1.15. His statements with regard to the entire carnage make people wonder whether any impartial investigation is at all possible into the charges against the accused, with him in charge of the home affairs of the country.

1.16. As noteworthy was his reluctance to visit extensively, affected areas of the post-Godhra carnage, immediately after it took place, despite the fact that he is elected from the Gandhinagar parliamentary constituency each year.

1.17. Shri Advani is one of the leading figures in the central government who has irresponsibly peddled the theory of a "foreign hand" behind the Godhra arson without any proof; described Godhra as an "act of terrorism" and the subsequent carnage as a "communal riot"; debunked the findings of official investigations as contained in the FSLR; repeatedly praised Shri Modi as "being the best chief minister India has seen in 50 years" and lauded him as being the best example of "good governance"; and, most dangerously, given a clean chit to indicted organisations like the VHP and BD, who were openly gloating over the violence.(See section on Annexures, Volume I).

1.18. It needs to be recorded here that barely a few days after Rev. Graham Staines, the Australian priest who had been working with lepers for years, was torched to death along with his two young sons inside a jeep in Orissa on the night of Jan 22/23, 1999 and Shri Dara Singh, a man with clear links with the RSS/VHP and BD was named as the main accused in the case, Shri Advani had shown similar partisan conduct when he had said on the floor of the Lok Sabha, "I know these people (Bajrang Dal), they will never do such a thing."

1.19. Shri George Fernandes, the union defence minister, emerges from the entire episode as a pathetic character. While he no doubt visited Gujarat immediately after the outbreak of the violence to oversee the role of the Army, and for which he undoubtedly deserves appreciation, it appears he learnt nothing from whatever he may have surveyed. Had he done so, he would not have made the statement that he did in the Lok Sabha on April 30. That statement not only added insult to the injury of those brutalised by the pogrom but also undermined all human values. If a minister of his rank and a politician of his experience chooses to liken the mass instances of gender violence (perpetrated against 150-200 women and girls) and the subsequent slaughter of most of them, as "nothing new", it is sufficient indication of the seriousness with which the whole carnage was looked upon by the central government. His attempt at whitewashing his statement at a later stage made things even worse.

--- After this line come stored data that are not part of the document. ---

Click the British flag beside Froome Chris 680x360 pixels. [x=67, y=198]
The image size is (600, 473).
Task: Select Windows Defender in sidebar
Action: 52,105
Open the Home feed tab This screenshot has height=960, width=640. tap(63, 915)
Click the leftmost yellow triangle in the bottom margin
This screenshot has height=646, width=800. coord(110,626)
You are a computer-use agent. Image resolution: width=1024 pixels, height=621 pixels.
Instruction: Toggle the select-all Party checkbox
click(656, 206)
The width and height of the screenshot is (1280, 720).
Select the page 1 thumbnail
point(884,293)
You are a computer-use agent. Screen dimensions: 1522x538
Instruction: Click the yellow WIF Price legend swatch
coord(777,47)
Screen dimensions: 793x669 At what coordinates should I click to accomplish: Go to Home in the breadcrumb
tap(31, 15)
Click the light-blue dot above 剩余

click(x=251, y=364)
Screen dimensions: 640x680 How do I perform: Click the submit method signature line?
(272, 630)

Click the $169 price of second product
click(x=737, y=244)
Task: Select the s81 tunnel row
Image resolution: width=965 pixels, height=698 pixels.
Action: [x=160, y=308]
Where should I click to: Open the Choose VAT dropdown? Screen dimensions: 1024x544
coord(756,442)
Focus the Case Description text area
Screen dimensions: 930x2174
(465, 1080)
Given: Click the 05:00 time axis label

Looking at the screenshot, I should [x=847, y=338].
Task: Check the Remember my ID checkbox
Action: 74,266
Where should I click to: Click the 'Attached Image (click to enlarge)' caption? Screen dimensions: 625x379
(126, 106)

1.20. As the union law minister, it was expected that Shri Arun Jaitley would have more respect for the rule of law than Shri Modi. Instead, he showed complete disregard for the basic human rights of innocent men, women and children who fell victim to the carnage. He patted Shri Modi’s back, the man who was the root cause of the massacre of humanity in the state of Gujarat. His attitude was and is sufficiently representative of the view and attitude of the central government to the entire incident.

1.21. In short, the inaction on the part of the central government and the utterances of its spokesmen occupying responsible positions show that not only had the central government failed in its duty but it also had no intention to discharge it at all. Contrast this conduct of the central government with its prompt action after the Akshardham Mandir massacre. This only shows that if the central government intended to take action, it could have done so. The fact that the central government failed in its constitutional obligations during the post-Godhra carnage is indisputable. In the event of any international authority also indicting the state government, which we believe to be inevitable, the central government will have to bear a major share of the blame and will be liable for censure.